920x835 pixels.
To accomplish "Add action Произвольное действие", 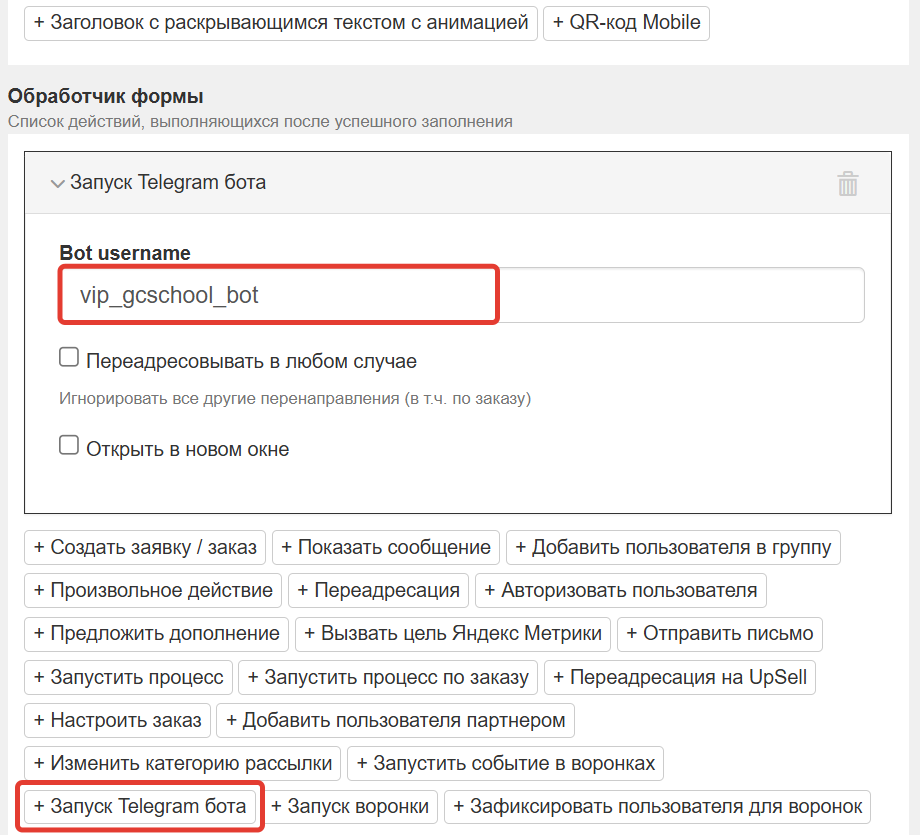I will [152, 590].
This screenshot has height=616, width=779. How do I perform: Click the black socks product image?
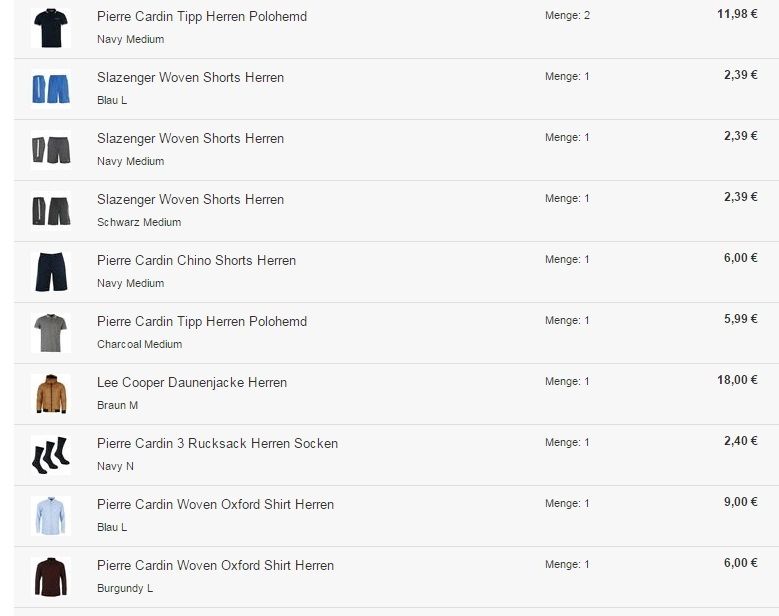point(50,454)
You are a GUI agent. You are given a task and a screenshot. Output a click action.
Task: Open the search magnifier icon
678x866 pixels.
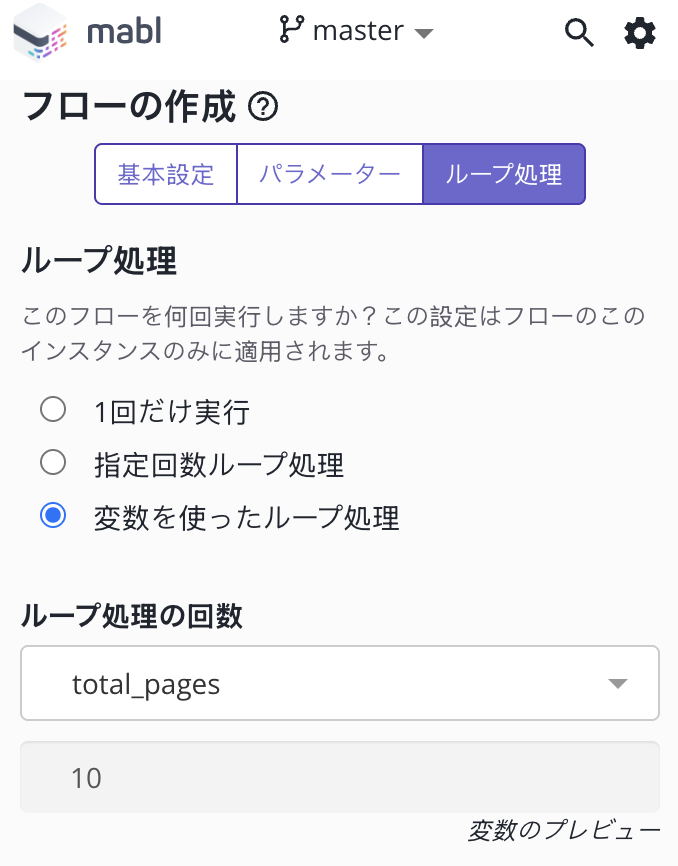pyautogui.click(x=579, y=33)
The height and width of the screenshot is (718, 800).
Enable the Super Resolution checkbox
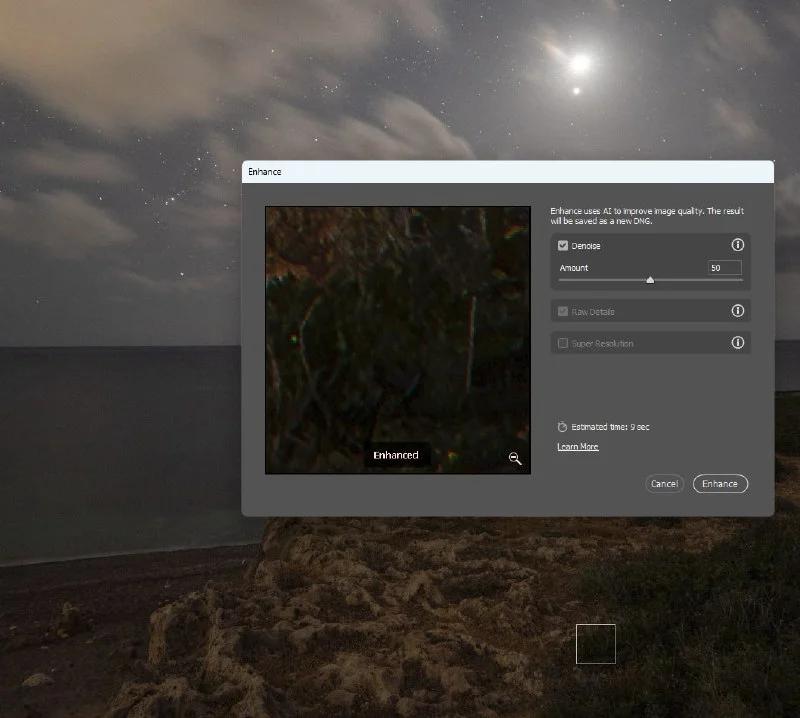coord(563,344)
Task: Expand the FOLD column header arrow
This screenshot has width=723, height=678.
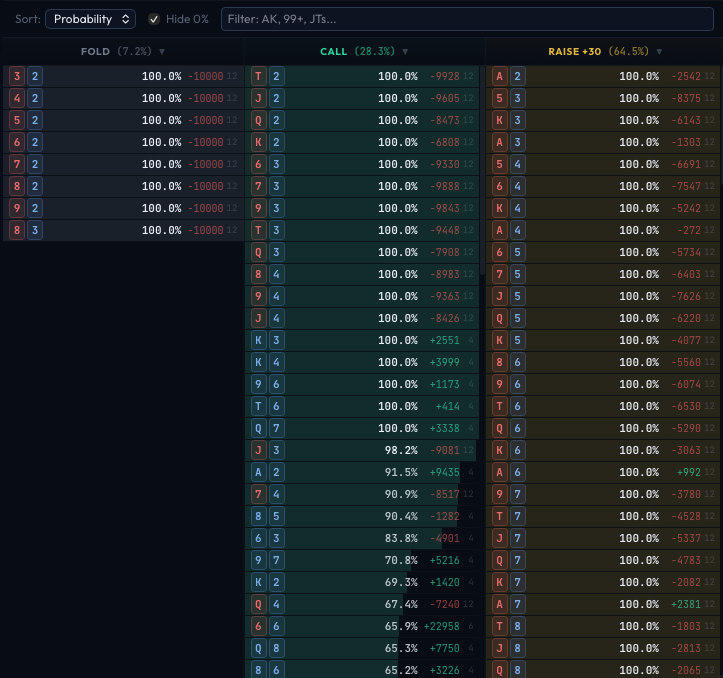Action: (162, 51)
--------
Output the line that contains "Task: Expand the FOLD column header arrow" and every line after it to the end of the records, word for word, leaving out the pictures.

Task: Expand the FOLD column header arrow
This screenshot has width=723, height=678.
Action: (162, 51)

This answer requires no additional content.